TASK TO CARRY OUT >> With the string "will" as the filter, copy each matching line from the records.
--- GIVEN RECORDS ---
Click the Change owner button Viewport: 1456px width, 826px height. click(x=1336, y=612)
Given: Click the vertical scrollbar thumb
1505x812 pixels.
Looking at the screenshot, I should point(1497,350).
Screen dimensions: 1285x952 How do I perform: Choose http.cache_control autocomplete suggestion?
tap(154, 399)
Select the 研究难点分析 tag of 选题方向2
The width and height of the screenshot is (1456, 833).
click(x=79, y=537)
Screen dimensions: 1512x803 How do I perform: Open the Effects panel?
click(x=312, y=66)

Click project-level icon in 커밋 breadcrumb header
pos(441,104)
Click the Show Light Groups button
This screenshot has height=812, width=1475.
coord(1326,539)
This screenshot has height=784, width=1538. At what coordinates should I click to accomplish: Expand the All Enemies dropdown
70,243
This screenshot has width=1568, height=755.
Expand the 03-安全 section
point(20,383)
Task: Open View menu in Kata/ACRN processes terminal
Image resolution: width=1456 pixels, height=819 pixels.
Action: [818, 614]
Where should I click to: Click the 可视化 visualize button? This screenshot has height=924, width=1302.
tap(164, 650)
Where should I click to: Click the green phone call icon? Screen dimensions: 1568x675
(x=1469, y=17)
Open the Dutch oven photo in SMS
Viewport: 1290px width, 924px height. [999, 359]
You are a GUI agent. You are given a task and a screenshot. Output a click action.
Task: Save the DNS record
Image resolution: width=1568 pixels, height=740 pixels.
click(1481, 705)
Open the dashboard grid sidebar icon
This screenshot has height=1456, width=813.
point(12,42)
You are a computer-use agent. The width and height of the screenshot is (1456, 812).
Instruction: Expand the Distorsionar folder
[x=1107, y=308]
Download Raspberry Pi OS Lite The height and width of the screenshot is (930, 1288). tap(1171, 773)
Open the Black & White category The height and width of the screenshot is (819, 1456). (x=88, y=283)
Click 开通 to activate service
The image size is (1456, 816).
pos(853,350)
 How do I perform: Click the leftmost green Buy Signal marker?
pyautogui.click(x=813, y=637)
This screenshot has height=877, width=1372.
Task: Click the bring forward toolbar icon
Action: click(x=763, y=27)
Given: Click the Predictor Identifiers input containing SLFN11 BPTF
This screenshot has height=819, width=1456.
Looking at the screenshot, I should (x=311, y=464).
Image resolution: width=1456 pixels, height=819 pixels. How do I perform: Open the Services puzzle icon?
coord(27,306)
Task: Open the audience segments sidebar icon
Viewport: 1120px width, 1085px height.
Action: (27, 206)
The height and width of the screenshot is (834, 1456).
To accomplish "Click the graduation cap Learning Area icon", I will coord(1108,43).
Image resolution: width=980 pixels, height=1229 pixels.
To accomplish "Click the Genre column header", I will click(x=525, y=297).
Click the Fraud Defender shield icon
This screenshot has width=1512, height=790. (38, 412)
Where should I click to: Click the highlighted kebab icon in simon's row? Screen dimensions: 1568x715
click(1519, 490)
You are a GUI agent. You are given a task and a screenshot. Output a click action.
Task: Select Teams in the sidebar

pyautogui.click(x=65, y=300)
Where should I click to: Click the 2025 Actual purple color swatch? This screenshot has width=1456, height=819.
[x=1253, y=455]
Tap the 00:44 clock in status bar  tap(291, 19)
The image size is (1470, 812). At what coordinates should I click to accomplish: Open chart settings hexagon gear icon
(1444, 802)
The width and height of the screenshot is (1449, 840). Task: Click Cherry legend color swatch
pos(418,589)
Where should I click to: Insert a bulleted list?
---
COMPLETED TASK >>
To accomplish "Click the graduation cap Learning Area icon", I will coord(1108,43).
To accomplish "Click the Genre column header", I will click(x=525, y=297).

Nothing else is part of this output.